Task directions:
Please filter the data down to the lines that include the word "preview" and copy them.
--- Exercise input Enclosed Below ---
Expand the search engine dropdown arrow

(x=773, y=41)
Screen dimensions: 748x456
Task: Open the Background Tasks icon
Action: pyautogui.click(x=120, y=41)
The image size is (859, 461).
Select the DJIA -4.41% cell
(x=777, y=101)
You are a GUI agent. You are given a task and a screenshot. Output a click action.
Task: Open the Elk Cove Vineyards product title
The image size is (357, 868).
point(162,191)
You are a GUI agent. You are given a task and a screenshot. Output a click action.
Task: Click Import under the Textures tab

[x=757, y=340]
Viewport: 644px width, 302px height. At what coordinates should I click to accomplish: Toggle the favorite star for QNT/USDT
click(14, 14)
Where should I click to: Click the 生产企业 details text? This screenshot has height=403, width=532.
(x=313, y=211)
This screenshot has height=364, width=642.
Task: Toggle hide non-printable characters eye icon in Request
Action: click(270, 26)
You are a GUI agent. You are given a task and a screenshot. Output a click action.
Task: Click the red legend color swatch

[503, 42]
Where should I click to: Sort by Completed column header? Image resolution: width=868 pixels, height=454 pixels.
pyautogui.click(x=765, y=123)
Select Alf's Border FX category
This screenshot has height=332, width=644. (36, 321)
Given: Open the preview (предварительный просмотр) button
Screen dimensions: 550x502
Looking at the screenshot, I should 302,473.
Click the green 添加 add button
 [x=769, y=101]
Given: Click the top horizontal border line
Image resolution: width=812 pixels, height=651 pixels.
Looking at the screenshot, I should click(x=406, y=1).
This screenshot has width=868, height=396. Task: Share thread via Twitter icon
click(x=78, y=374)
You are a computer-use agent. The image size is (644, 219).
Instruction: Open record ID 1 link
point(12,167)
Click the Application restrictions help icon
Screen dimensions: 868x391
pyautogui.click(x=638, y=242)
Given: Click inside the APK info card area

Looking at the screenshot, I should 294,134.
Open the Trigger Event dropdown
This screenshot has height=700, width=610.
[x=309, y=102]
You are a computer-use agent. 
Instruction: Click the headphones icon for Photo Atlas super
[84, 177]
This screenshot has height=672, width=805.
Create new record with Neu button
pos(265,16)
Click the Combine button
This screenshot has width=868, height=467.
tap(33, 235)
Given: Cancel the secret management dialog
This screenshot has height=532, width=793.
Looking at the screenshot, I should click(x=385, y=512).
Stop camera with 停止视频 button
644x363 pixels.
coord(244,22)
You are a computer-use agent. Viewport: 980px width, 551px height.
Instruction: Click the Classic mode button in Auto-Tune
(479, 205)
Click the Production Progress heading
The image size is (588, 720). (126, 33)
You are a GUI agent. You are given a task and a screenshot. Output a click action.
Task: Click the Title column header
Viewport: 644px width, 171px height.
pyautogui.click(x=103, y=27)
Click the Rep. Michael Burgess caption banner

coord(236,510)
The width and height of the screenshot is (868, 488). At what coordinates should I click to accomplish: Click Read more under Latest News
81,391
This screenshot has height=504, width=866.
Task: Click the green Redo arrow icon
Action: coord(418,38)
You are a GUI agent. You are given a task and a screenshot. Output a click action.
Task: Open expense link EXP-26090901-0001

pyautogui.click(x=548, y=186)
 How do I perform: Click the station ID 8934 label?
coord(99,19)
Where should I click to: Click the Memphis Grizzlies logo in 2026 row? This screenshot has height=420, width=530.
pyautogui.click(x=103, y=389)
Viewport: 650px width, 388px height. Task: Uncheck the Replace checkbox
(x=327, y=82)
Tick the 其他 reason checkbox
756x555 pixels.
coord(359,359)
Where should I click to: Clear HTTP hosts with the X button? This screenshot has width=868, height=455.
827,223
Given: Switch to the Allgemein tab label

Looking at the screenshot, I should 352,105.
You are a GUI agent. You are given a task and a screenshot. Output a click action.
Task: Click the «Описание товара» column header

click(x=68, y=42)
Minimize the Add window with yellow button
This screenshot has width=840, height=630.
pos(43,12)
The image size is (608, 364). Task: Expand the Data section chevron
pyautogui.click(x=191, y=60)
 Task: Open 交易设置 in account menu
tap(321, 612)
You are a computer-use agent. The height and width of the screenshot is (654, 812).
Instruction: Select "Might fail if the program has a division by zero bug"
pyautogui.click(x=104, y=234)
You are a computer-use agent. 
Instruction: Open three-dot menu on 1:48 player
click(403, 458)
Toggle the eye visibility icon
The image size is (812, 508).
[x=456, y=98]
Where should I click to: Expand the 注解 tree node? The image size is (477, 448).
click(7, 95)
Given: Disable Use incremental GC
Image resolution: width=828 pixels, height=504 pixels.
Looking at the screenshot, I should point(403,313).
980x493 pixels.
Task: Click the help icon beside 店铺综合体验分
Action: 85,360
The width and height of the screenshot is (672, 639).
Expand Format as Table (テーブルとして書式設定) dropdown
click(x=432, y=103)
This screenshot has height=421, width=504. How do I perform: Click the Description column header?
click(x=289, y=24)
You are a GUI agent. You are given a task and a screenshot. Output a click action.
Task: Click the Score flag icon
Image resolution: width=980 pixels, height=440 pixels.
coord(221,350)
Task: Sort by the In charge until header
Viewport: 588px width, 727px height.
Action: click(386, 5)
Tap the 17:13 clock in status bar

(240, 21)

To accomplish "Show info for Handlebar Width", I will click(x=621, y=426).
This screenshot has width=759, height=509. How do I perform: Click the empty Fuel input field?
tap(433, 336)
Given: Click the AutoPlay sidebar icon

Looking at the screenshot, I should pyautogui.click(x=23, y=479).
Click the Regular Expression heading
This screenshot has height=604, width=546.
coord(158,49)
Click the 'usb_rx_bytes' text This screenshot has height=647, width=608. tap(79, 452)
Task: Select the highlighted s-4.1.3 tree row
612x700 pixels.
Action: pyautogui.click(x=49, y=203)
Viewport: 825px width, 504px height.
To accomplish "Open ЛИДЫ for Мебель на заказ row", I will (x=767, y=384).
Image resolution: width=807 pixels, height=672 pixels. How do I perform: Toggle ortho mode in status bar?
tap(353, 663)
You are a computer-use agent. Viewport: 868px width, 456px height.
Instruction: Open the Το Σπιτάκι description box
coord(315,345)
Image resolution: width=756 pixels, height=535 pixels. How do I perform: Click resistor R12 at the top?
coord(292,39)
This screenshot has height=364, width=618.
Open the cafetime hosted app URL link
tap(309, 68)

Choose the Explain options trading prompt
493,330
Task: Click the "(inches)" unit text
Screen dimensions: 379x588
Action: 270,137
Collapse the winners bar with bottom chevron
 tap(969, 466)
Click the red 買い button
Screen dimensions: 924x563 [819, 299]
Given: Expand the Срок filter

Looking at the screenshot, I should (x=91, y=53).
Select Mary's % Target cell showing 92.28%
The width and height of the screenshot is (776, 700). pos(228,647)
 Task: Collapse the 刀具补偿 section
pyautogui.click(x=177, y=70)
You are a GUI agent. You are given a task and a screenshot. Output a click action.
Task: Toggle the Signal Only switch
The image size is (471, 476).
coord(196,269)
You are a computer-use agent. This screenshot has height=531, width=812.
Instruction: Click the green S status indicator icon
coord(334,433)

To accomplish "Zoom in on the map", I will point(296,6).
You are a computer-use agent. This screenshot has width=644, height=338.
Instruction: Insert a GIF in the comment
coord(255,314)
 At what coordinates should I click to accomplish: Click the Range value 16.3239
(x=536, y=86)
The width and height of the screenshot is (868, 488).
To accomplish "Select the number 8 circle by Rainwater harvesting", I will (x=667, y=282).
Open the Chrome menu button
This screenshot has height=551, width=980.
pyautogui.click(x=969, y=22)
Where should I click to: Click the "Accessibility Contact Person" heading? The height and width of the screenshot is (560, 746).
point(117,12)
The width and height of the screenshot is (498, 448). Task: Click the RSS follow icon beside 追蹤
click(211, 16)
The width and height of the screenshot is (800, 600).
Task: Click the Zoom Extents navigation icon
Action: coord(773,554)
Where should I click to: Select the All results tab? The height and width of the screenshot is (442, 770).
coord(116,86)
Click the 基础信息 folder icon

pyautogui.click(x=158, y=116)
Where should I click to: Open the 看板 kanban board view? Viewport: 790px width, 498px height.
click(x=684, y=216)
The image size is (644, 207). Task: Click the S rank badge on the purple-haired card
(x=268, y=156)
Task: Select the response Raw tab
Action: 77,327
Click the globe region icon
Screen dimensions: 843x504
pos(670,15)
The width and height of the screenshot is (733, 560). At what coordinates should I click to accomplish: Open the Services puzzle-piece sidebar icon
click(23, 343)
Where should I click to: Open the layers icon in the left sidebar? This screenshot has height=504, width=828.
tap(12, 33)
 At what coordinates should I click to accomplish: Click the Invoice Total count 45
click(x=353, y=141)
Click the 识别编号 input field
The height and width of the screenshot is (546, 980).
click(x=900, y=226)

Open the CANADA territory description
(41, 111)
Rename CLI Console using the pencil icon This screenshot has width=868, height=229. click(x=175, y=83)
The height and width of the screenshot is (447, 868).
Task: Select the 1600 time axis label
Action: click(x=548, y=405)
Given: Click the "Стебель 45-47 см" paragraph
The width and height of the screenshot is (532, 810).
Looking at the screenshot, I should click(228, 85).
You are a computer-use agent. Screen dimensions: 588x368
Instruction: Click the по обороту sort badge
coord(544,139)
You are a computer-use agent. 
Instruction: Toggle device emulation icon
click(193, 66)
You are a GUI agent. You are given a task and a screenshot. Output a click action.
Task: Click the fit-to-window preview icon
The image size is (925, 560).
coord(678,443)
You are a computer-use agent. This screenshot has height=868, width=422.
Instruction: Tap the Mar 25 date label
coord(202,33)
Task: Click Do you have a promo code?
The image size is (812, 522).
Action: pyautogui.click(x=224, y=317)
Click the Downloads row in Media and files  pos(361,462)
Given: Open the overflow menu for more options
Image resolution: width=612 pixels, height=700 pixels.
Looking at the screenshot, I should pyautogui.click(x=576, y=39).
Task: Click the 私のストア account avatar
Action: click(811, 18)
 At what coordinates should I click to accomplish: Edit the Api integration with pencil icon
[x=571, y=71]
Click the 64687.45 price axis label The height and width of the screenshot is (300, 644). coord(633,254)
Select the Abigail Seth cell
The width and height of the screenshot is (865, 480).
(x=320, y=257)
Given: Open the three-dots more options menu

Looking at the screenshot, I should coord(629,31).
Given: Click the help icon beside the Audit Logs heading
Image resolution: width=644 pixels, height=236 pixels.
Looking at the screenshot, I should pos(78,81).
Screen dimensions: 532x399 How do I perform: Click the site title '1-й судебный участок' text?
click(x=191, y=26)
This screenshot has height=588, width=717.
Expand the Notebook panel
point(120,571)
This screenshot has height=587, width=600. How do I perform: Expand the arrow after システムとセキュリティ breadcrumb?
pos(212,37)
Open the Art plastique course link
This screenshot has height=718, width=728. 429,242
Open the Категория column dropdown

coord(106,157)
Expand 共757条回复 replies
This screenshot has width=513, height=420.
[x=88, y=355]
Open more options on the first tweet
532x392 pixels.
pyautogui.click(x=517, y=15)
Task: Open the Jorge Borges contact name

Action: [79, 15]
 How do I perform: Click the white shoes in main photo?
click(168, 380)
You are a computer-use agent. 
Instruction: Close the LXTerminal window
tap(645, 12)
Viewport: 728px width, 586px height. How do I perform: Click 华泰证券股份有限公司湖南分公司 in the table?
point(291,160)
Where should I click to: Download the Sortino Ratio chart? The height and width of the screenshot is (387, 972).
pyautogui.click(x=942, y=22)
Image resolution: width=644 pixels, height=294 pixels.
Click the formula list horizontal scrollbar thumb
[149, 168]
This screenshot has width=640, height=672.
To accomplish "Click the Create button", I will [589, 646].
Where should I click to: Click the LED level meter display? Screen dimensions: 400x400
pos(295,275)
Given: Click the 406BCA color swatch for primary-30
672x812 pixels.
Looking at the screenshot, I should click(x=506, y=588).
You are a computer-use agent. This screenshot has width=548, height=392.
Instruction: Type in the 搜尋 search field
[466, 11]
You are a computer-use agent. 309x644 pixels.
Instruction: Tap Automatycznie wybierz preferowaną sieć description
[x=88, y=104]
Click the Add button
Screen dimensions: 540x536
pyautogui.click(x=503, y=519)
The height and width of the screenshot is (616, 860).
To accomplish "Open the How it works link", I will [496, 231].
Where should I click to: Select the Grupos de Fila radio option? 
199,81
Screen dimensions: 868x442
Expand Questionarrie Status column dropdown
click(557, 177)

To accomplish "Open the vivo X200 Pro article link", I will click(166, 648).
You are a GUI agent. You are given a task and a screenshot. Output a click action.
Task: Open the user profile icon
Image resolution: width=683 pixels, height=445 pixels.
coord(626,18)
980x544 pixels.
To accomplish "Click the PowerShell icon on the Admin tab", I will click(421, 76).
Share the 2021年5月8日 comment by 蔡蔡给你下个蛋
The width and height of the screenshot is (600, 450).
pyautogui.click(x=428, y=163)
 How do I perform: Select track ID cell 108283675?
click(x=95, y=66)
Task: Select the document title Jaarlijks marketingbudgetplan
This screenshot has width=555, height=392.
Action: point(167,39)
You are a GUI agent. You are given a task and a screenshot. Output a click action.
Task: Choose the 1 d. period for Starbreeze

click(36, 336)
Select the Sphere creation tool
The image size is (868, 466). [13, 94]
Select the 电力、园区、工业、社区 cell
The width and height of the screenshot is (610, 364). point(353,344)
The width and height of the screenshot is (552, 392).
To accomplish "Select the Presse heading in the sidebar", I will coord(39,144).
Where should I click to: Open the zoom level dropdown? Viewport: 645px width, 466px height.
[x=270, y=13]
--- End of Enclosed Exercise input ---
Result of the task:
Given: Open the preview (предварительный просмотр) button
Task: Click the fit-to-window preview icon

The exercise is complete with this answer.